Justice Amy Coney Barrett, a Trump appointee, focused on the fact that some drugs can be legal when taken by one person but illegal for others, and why one would be deemed too dangerous to possess a gun.
She hypothesized one couple in which a husband has been prescribed Ambien and his wife takes it occasionally without a prescription. She also posited the case of a college student during exams who raided his roommate’s supply of Adderall.
“What is the government’s evidence that using marijuana a couple times a week makes them dangerous?”Justice Barrett asked.
Justice Brett M. Kavanaugh, another Trump appointee, wondered about the limits of sanctions. He asked Ms. Harris whether the government could ban a drug user from owning a car.

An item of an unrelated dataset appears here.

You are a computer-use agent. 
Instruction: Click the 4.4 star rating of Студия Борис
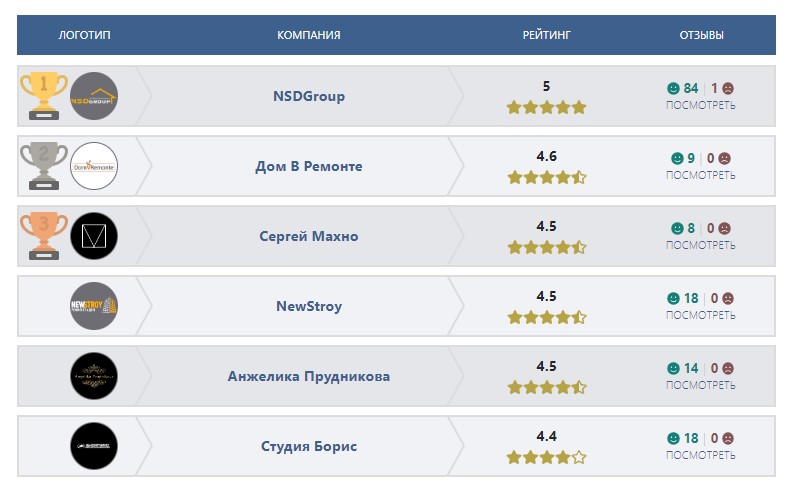546,457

Justice Elena Kagan, an Obama appointee, raised ayahuasca, a psychedelic brew used in South America that she called an “intense hallucinogenic” that can last a long time but is not addictive.
She said Congress would have a good reason not to want someone to possess a gun while tripping on the drug, but lawmakers might struggle to craft that law if the court rules for Mr. Hemani.
Justice Neil M. Gorsuch pointed out that the founders never dealt with illegal drugs. Cocaine was first produced in 1855, and heroin in 1874. Marijuana wasn’t used as a drug in any significant sense until the 20th century.
“So we don’t know what those who adopted the Second Amendment or the 14th Amendment thought about illegal drug use, per se,” said Justice Gorsuch, a Trump appointee.
Alcohol use has become a proxy for drug use. The government pointed to laws imposing gun restrictions on habitual drunkards.
Justice Gorsuch pointed out that the levels of alcohol countenanced by the founders, which didn’t cross any lines, were extreme. He said John Adams took his breakfast with a tankard of hard cider, James Madison drank a pint of whiskey a day, and Thomas Jefferson had three or four glasses of wine with every dinner.
Ms. Murphy said the founding laws didn’t apply to drinkers but rather to habitual drunkards, or those whose use was so extraordinary that it made them a public danger.
“Alcohol was never illegal at those times,” she said. “What you had to look at was how the use of that substance was impacting someone’s ability to function in their day-to-day life.”